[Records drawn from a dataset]
▬▬▬▬▬▬

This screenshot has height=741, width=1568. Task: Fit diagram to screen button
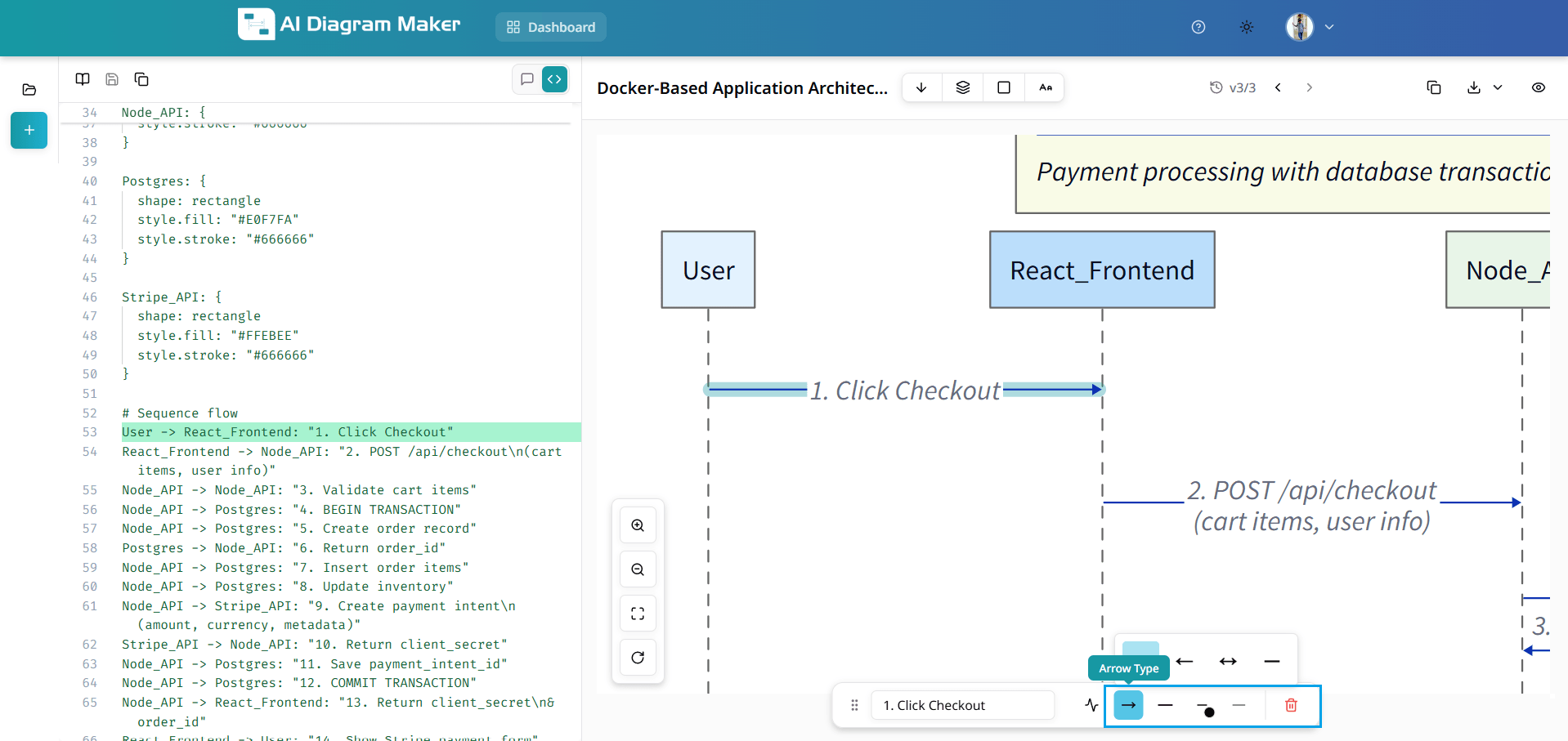pos(638,614)
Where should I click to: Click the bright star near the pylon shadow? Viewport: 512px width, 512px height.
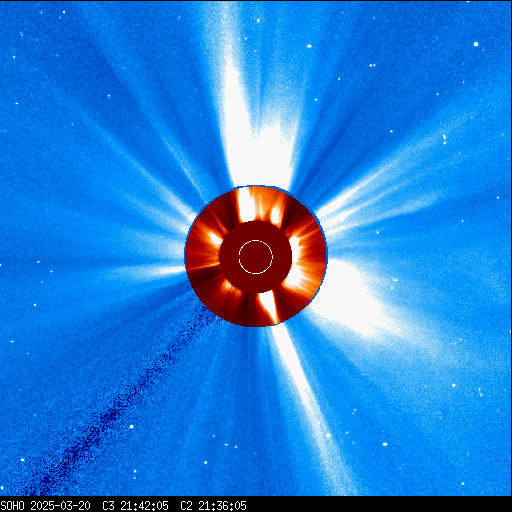point(131,426)
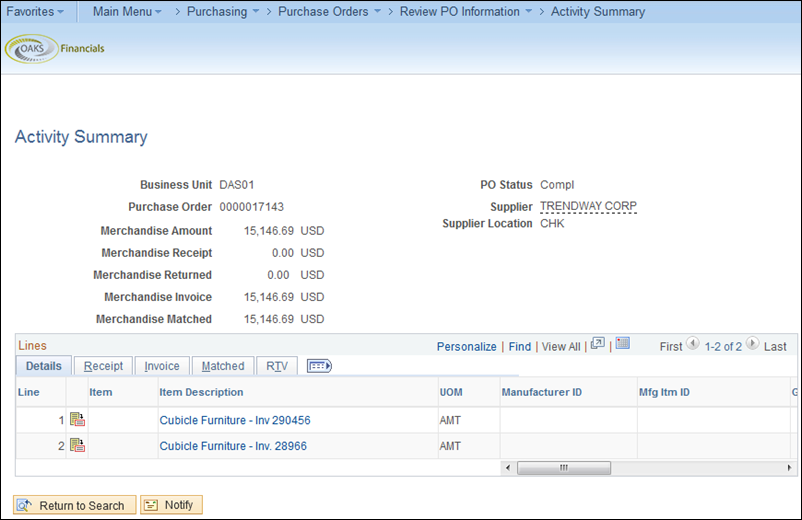The image size is (802, 520).
Task: Click the line 1 details icon
Action: 77,420
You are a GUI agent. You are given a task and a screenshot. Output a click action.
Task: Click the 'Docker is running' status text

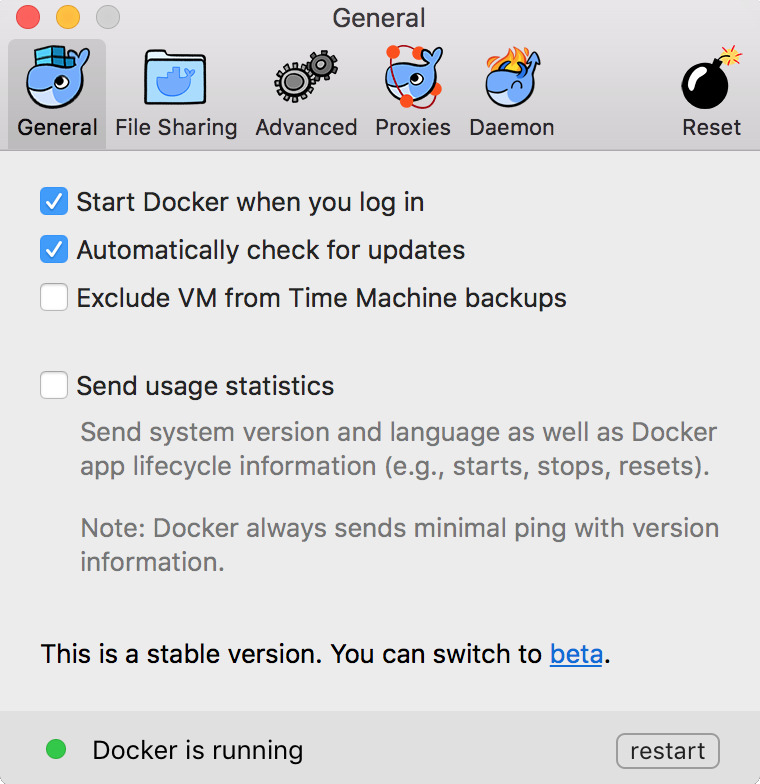click(198, 750)
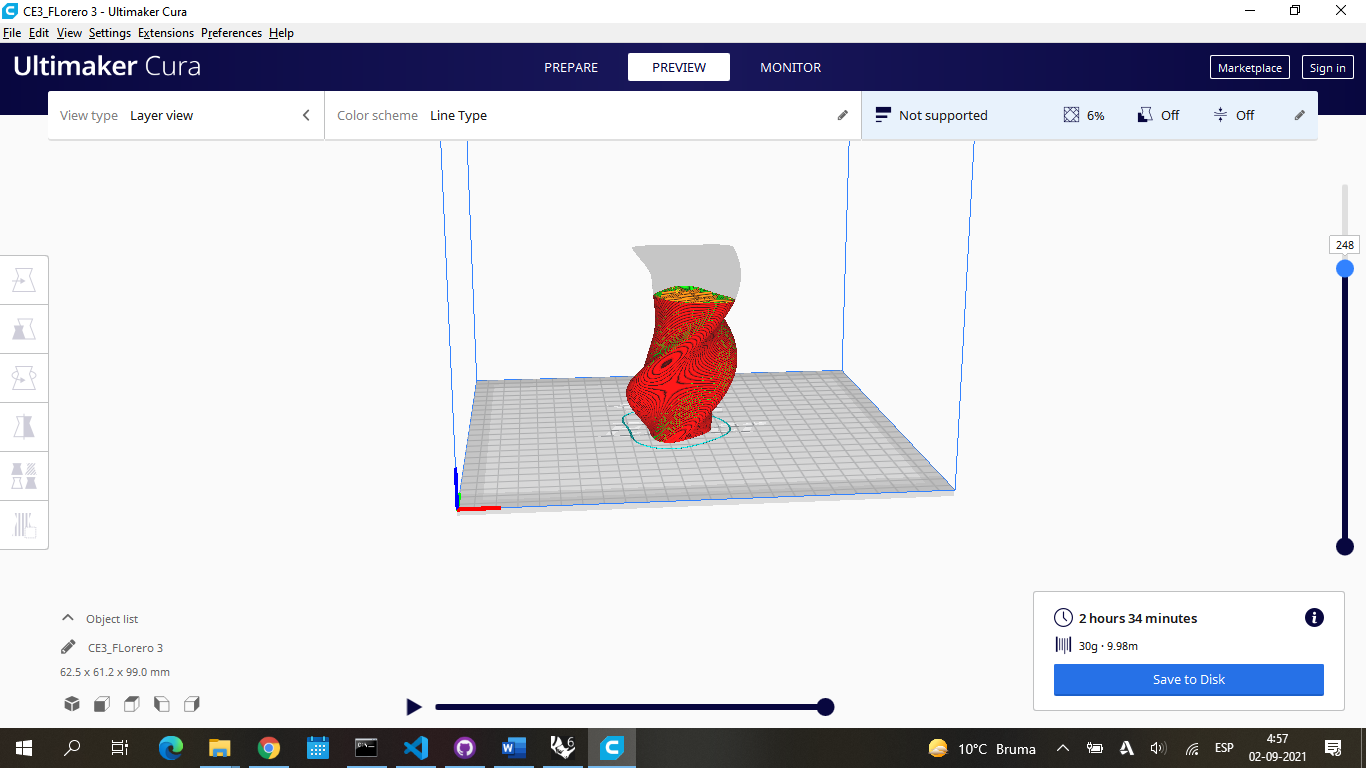The height and width of the screenshot is (768, 1366).
Task: Select the Scale tool
Action: click(x=24, y=328)
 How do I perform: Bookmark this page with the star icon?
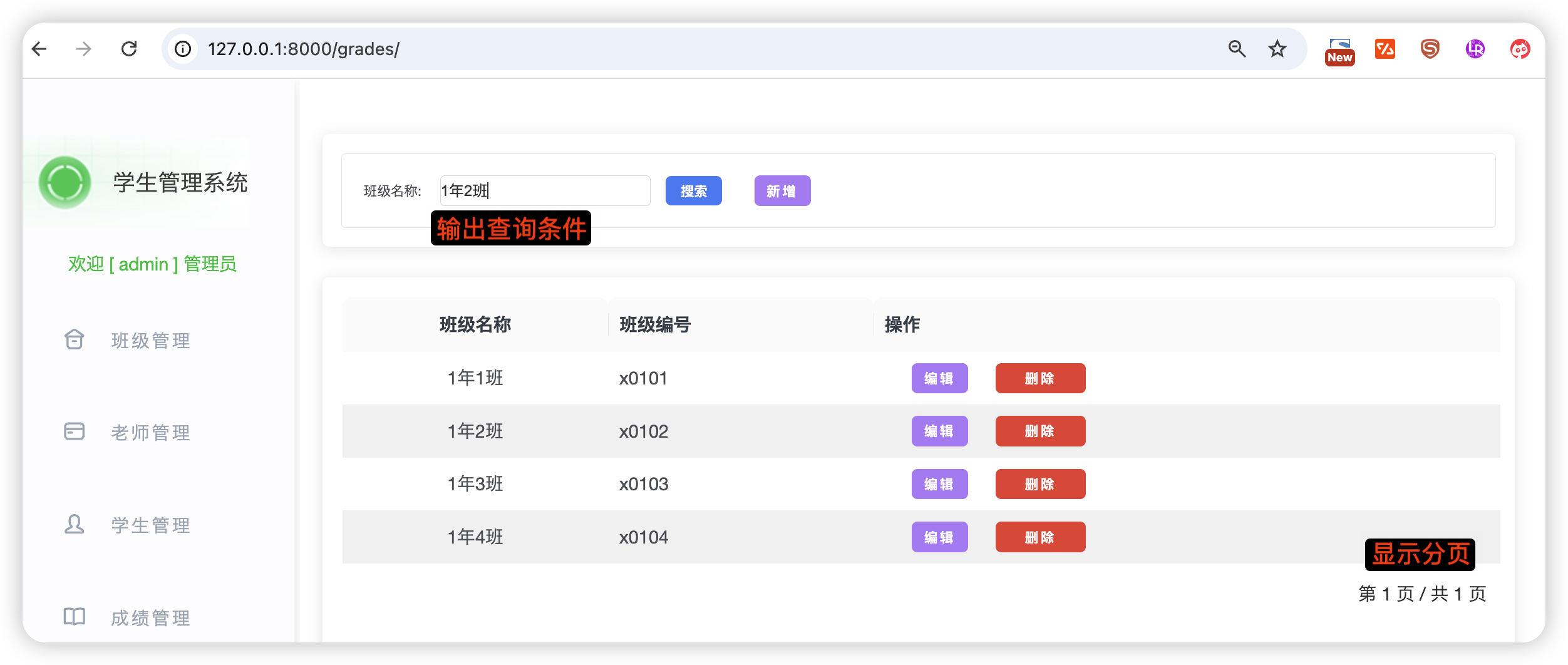(1277, 49)
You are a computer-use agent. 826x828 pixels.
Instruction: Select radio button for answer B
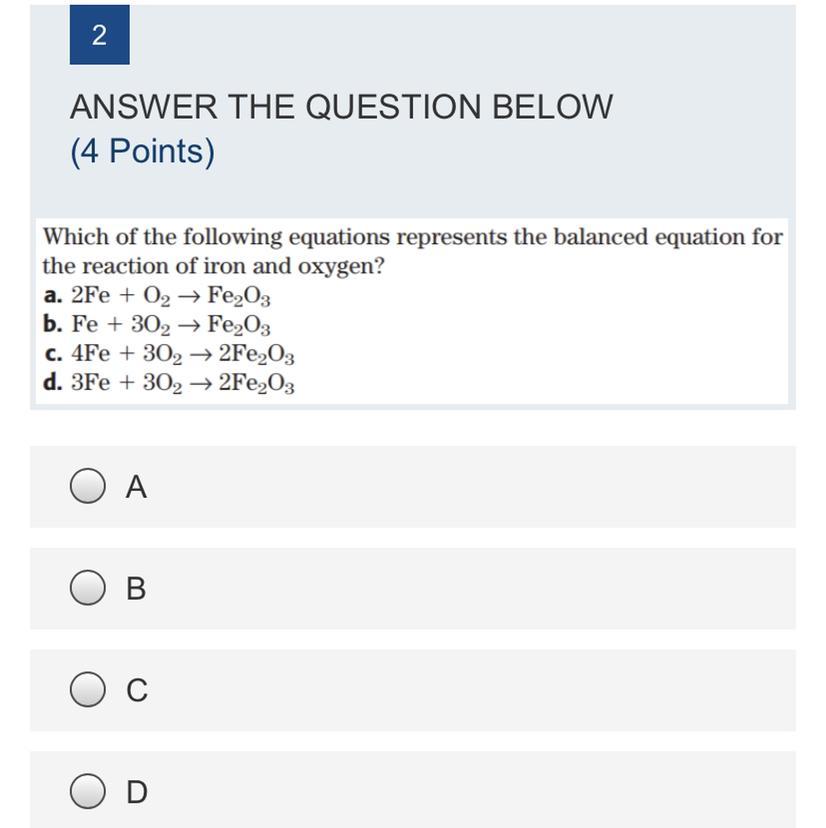coord(88,588)
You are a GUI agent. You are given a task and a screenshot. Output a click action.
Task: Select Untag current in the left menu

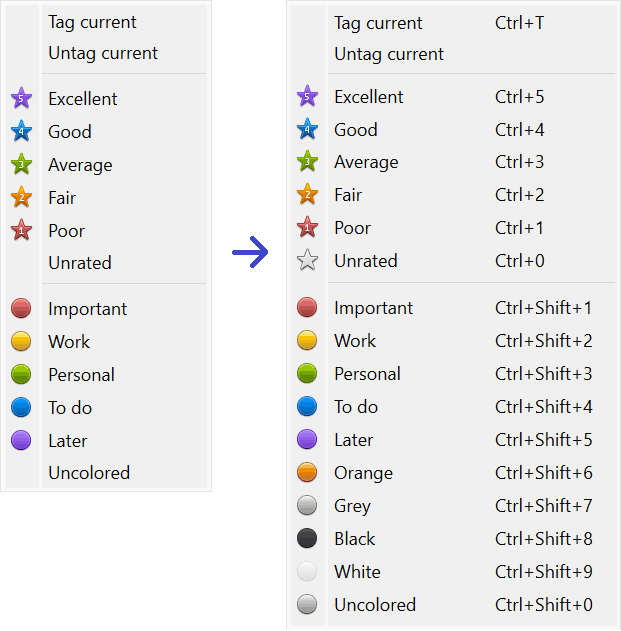(103, 53)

▬▬▬▬▬▬

__ABOUT THIS EXERCISE__.
Give back exactly the lines from the line with "Task: Click the 'Docker" through the end of the records, both included; keep all pictures out.

__TASK RESPONSE__.
Task: Click the 'Docker is running' status text

click(198, 750)
The height and width of the screenshot is (768, 1366).
Task: Select the Scale tool
Action: click(x=24, y=328)
 How do I perform: Bookmark this page with the star icon?
(1277, 49)
You are a computer-use agent. 826x828 pixels.
Instruction: Select radio button for answer B
coord(88,588)
You are a GUI agent. You are given a task and a screenshot. Output a click action.
Task: Select Untag current in the left menu

(103, 53)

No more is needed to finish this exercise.